Osteoconductive vs. Osteoinductive

Unlike osteoconductive materials, whose structure lets bones heal themselves, osteoinductive materials, such as growth factors, actively induce bone growth. "Most doctors would probably say that they prefer a combination of osteoinductive and osteoconductive materials" because it presumably works faster and more thoroughly, according to Harrison.

Interpore, consequently, is now collaborating with Quantic Biomedical Inc. (San Rafael, CA) on using concentrated human growth factors to speed up Pro Osteon-stimulated bone growth. A second Interpore collaborator is Sulzer Orthopedics Biologics (Lakewood, CO), which has discovered a bovine-derived bone growth factor called Ne-Osteo.

Interpore is also working with scientists at the University of Southern California Medical Center who have engineered a fusion protein that incorporates osteogenin, a human bone growth factor discovered at the National Institutes of Health. By also incorporating a calcium-binding peptide, the fusion protein promotes the binding of osteogenin to calcium-rich Pro Osteon, Interpore is wagering that osteogenin, once bound, will not migrate and thus stimulate bone growth in inappropriate areas of the body. A patent application was filed in 1997 for the fusion protein.

The Sulzer and U.S.C. projects "are probably no sooner than five years from the market," notes Harrison. The Quantic collaboration, on the other hand, could move into clinical trials by the end of 1998.

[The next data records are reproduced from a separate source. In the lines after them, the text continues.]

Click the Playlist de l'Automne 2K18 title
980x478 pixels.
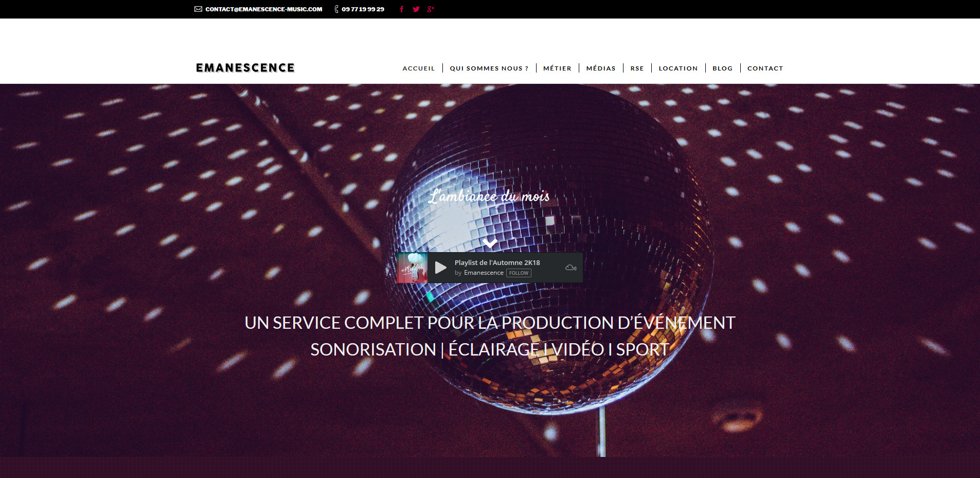click(497, 262)
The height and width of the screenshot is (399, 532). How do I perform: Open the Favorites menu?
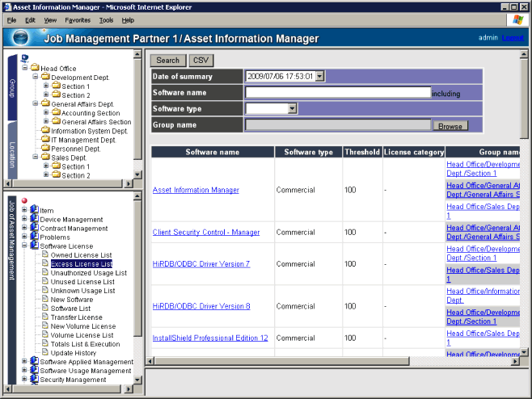(78, 19)
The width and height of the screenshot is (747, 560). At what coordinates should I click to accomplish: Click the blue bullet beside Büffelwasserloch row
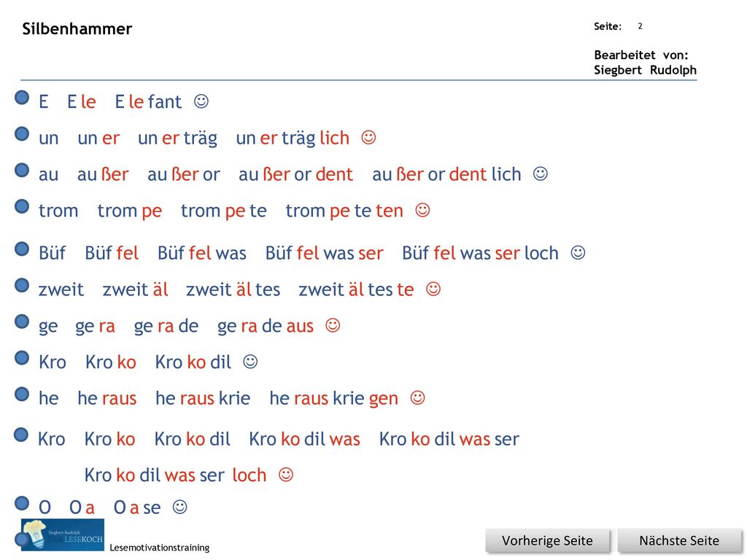[22, 249]
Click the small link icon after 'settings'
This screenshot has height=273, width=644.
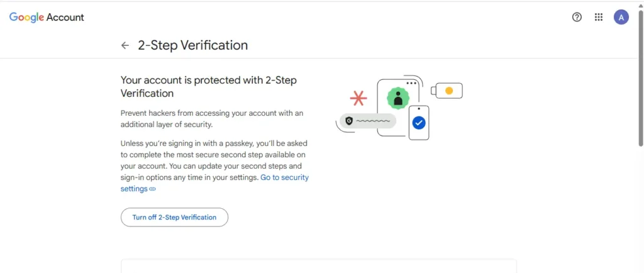(x=152, y=189)
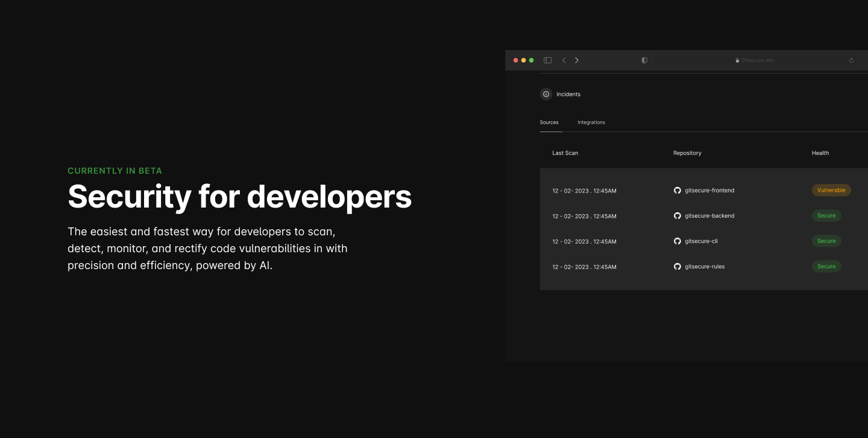Open the gitsecure-rules repository link
The width and height of the screenshot is (868, 438).
(x=704, y=266)
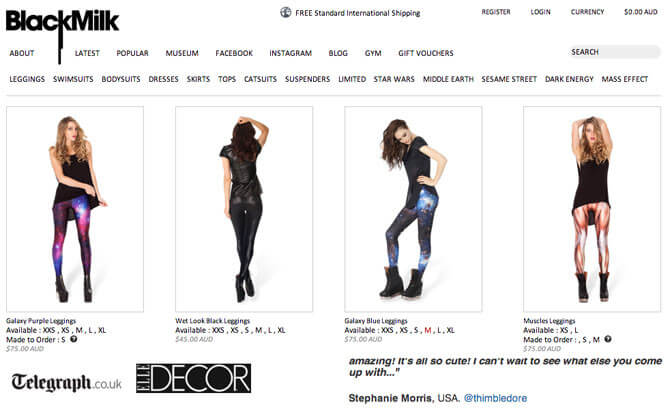
Task: Click the BlackMilk logo
Action: tap(62, 22)
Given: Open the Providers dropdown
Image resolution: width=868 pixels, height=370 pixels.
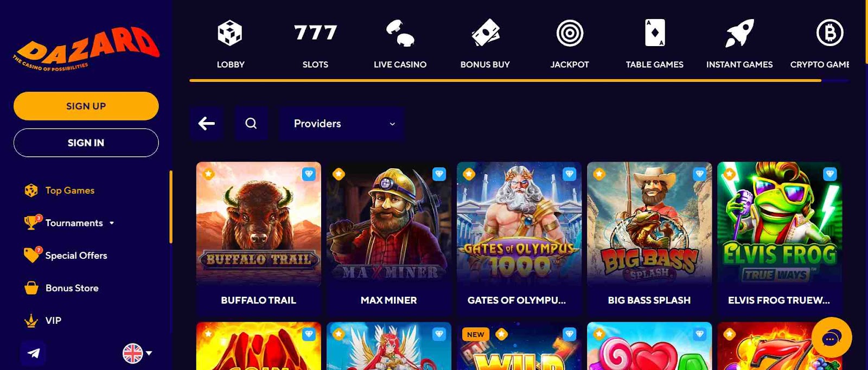Looking at the screenshot, I should (342, 124).
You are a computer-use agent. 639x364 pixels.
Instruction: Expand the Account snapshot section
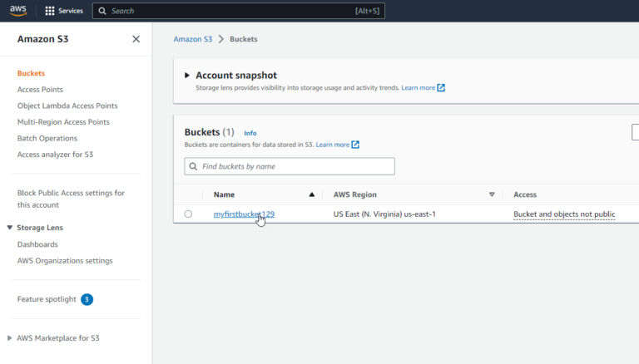coord(187,76)
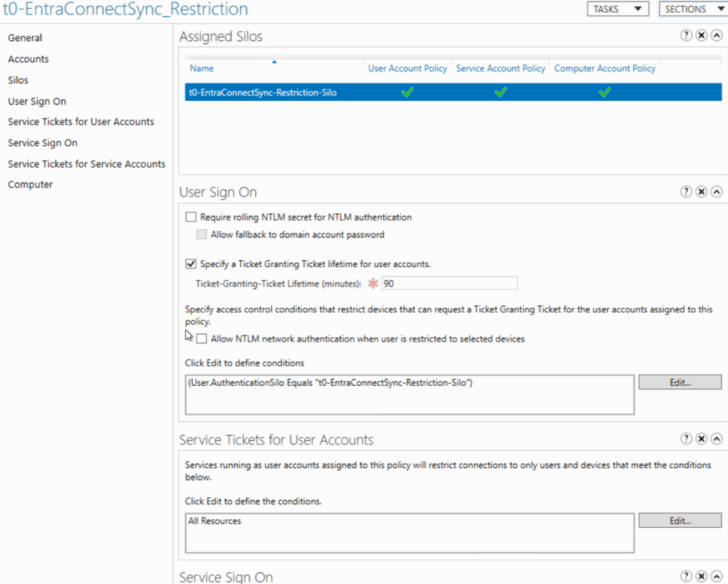
Task: Open the TASKS dropdown
Action: pyautogui.click(x=617, y=9)
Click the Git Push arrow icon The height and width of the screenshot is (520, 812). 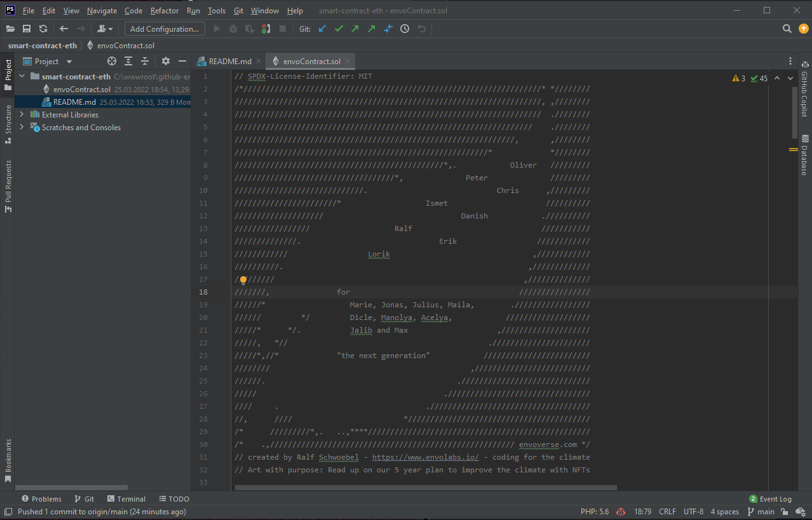tap(355, 29)
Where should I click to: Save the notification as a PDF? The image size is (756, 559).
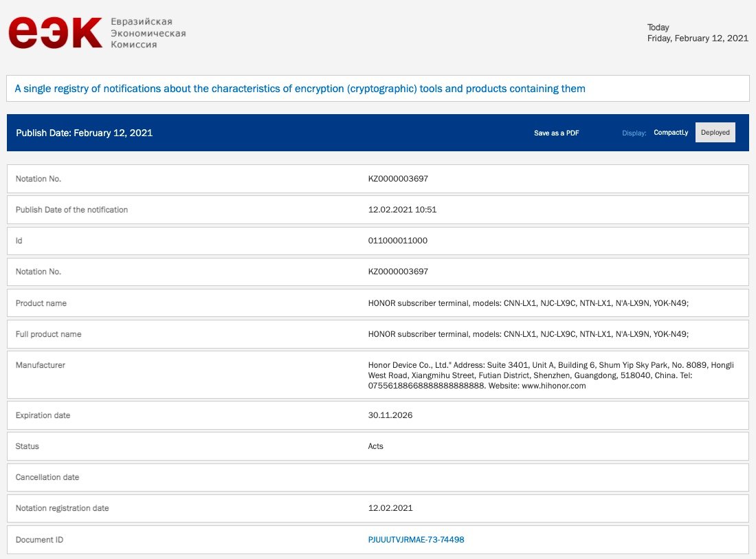pos(556,133)
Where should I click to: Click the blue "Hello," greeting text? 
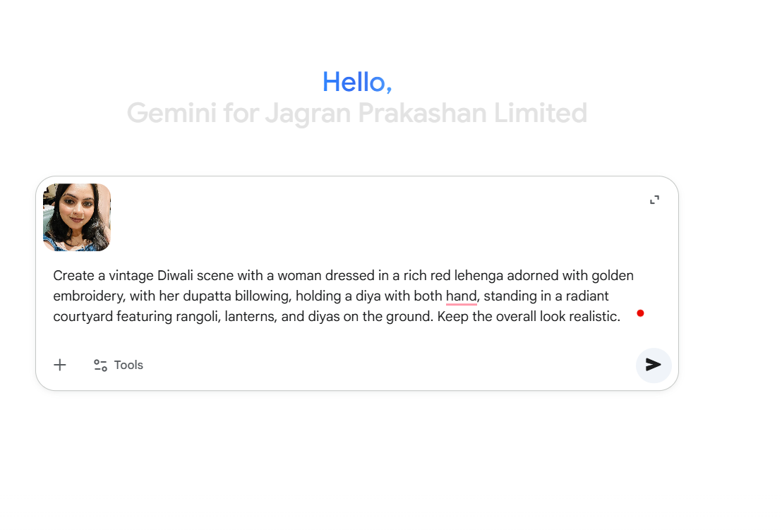tap(357, 83)
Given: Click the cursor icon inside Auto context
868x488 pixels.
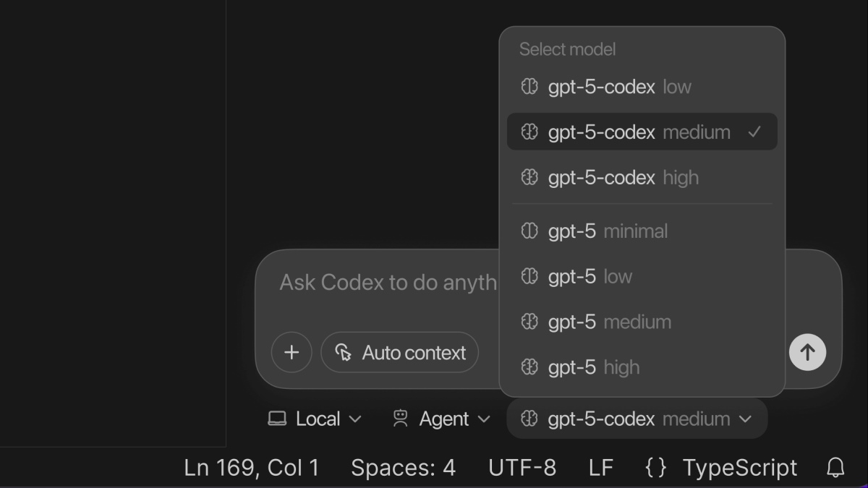Looking at the screenshot, I should 344,352.
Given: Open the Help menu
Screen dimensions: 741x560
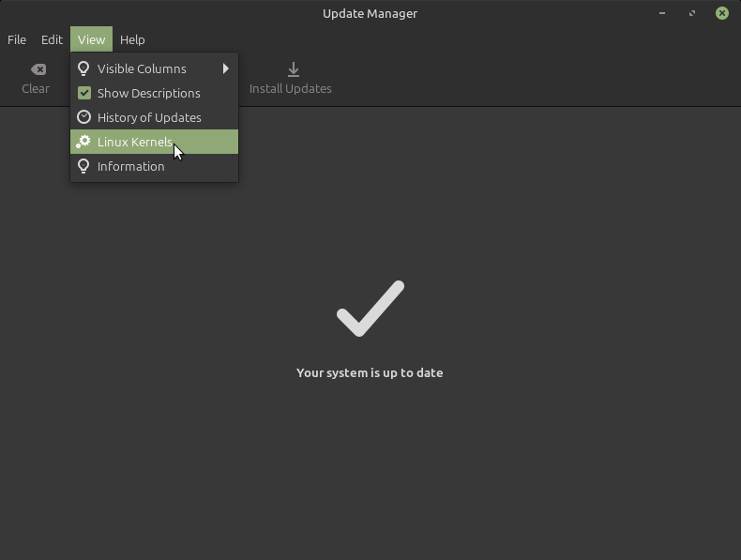Looking at the screenshot, I should pos(132,39).
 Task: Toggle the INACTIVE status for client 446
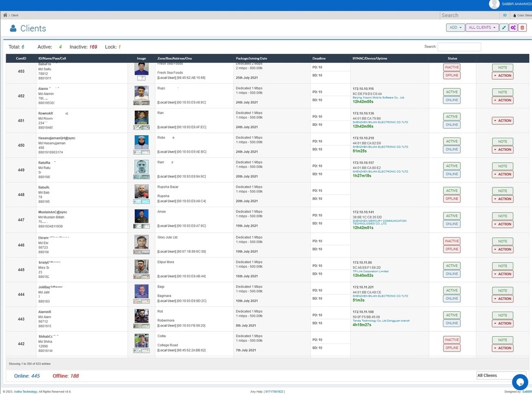click(x=451, y=241)
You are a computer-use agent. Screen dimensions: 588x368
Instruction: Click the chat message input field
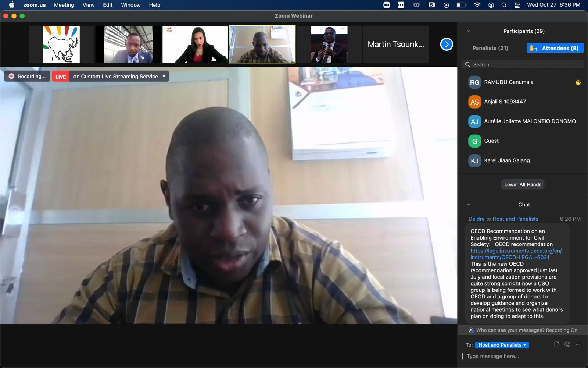[522, 356]
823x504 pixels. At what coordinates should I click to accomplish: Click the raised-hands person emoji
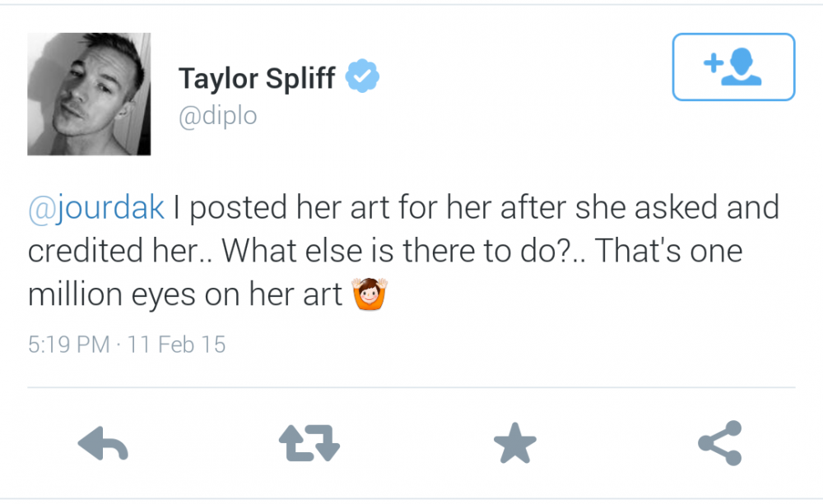pos(370,294)
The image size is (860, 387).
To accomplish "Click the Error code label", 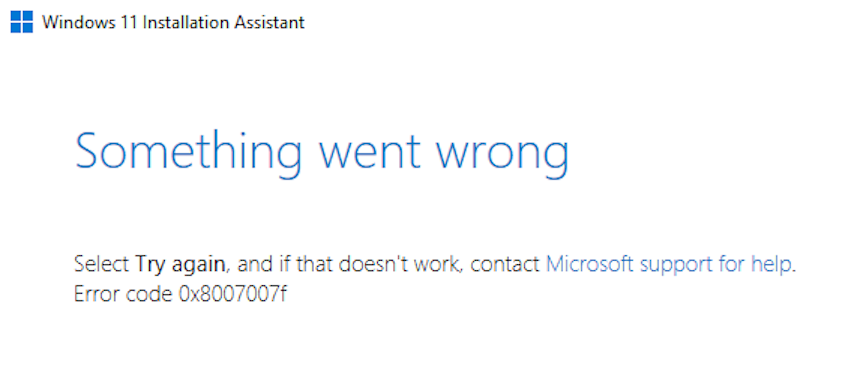I will pyautogui.click(x=123, y=295).
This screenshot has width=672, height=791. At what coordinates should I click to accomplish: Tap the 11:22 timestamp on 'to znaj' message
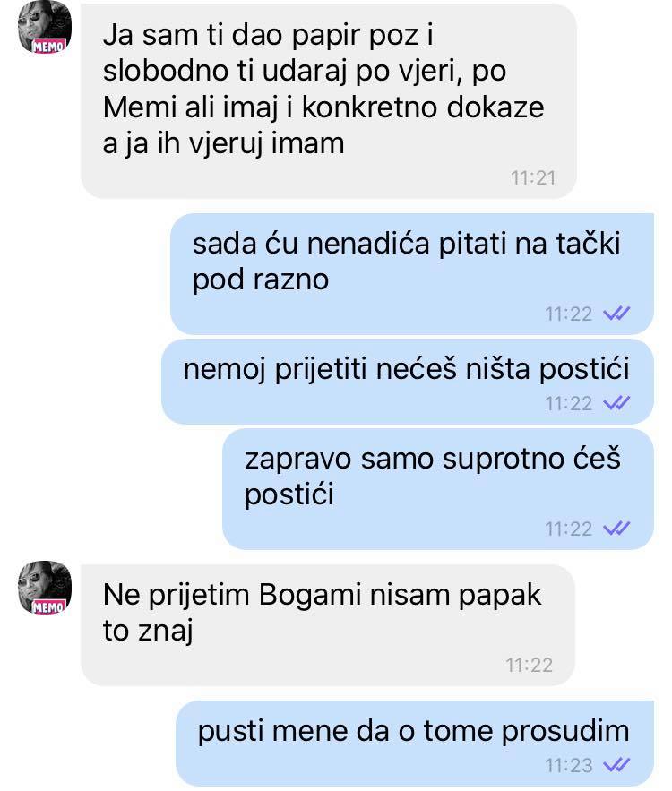click(530, 666)
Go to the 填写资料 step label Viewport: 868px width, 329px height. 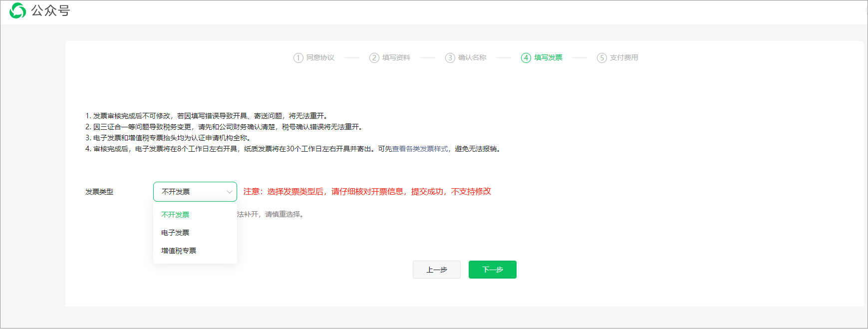(x=396, y=58)
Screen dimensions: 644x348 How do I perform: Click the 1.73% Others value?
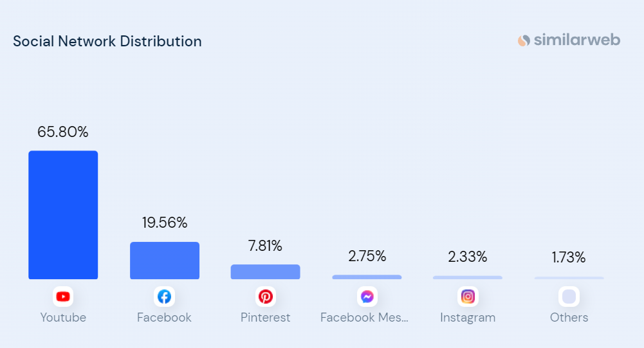coord(569,258)
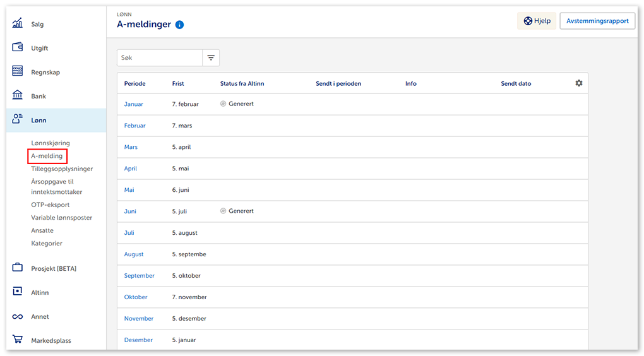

Like Interpore, Integra LifeSciences Corp. (Plainsboro, NJ) is already marketing an in vivo, non-biologic regeneration product. Integra Artificial Skin, approved by the FDA in 1996 for the treatment of life-threatening burns, currently brings in revenues of $7.5 million annually, says George W. McKinney, Ph.D., the company's COO. Estimates of the world market for all uses of the product range form $600 million to $1.5 billion, he adds. Integra Artificial Skin is now sold in 19 countries, and the company hopes to win approval shortly for its use in plastic and reconstructive surgery.

The artificial skin consists of an inner layer of bovine collagen and a shark-cartilage derivative and an outer layer of silicone.

The inner layer induces the patient's dermis to regenerate and is later reabsorbed by the body. The outer layer seals in moisture for two to three weeks, after which a surgeon peels it off and covers the wound with a thin graft of the patient's own epidermis. Intregra's product has been shown to cause significantly less scarring than the traditionally used full-skin graft.

"We are trying to stay away from culturing the cells in an ex vivo sense" because it is costly and time-consuming, McKinney says. "What we want to do is to signal the cells to do what they originally did." He elaborates: "What we are doing with all our technologies is developing what look like off-the-shelf products that, when placed in the body, are smart. They recognize that local biology."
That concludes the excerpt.